THE TASK:
Edit the entries below by replacing every instance of "icon" with "symbol", leaving everything else unchanged.

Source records
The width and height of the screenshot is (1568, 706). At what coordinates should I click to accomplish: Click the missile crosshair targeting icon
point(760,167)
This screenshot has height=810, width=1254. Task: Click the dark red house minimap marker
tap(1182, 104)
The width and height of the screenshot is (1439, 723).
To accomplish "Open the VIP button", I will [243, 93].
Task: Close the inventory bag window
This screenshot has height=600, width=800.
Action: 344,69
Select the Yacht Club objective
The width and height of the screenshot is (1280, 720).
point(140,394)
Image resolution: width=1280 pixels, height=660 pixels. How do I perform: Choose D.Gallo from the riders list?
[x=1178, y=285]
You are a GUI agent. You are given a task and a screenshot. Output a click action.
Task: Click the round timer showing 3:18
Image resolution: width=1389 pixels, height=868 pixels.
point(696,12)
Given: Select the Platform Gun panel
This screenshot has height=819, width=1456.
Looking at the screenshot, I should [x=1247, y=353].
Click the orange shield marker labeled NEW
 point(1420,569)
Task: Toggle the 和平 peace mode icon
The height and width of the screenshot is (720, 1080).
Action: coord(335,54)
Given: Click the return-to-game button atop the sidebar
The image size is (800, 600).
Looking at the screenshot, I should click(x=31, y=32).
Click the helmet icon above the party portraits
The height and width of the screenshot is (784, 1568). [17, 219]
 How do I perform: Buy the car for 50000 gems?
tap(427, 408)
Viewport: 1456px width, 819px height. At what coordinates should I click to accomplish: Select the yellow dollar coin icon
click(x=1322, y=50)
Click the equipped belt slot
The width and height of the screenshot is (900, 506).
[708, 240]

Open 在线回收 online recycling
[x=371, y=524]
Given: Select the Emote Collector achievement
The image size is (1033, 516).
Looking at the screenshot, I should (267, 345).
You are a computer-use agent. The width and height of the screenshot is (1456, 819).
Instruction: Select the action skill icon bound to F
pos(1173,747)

SOLUTION TO THIS PROBLEM:
The width and height of the screenshot is (1568, 706). At what coordinates should I click to accomplish: Click the missile crosshair targeting symbol
point(760,167)
This screenshot has height=810, width=1254. Task: Click the dark red house minimap marker
tap(1182, 104)
The width and height of the screenshot is (1439, 723).
To accomplish "Open the VIP button", I will [243, 93].
Task: Close the inventory bag window
This screenshot has height=600, width=800.
Action: 344,69
Select the Yacht Club objective
The width and height of the screenshot is (1280, 720).
point(140,394)
Image resolution: width=1280 pixels, height=660 pixels. How do I perform: Choose D.Gallo from the riders list?
[x=1178, y=285]
You are a GUI agent. You are given a task and a screenshot. Output a click action.
Task: Click the round timer showing 3:18
Image resolution: width=1389 pixels, height=868 pixels.
point(696,12)
Given: Select the Platform Gun panel
This screenshot has height=819, width=1456.
Looking at the screenshot, I should [x=1247, y=353].
Click the orange shield marker labeled NEW
 point(1420,569)
Task: Toggle the 和平 peace mode symbol
The height and width of the screenshot is (720, 1080).
Action: coord(335,54)
Given: Click the return-to-game button atop the sidebar
The image size is (800, 600).
Looking at the screenshot, I should click(x=31, y=32).
Click the helmet symbol above the party portraits
The height and width of the screenshot is (784, 1568). [17, 219]
 How do I perform: Buy the car for 50000 gems?
tap(427, 408)
Viewport: 1456px width, 819px height. At what coordinates should I click to accomplish: Select the yellow dollar coin symbol
click(x=1322, y=50)
Click the equipped belt slot
The width and height of the screenshot is (900, 506).
[708, 240]

Open 在线回收 online recycling
[x=371, y=524]
Given: Select the Emote Collector achievement
The image size is (1033, 516).
Looking at the screenshot, I should (267, 345).
You are a computer-use agent. The width and height of the screenshot is (1456, 819).
Instruction: Select the action skill symbol bound to F
pos(1173,747)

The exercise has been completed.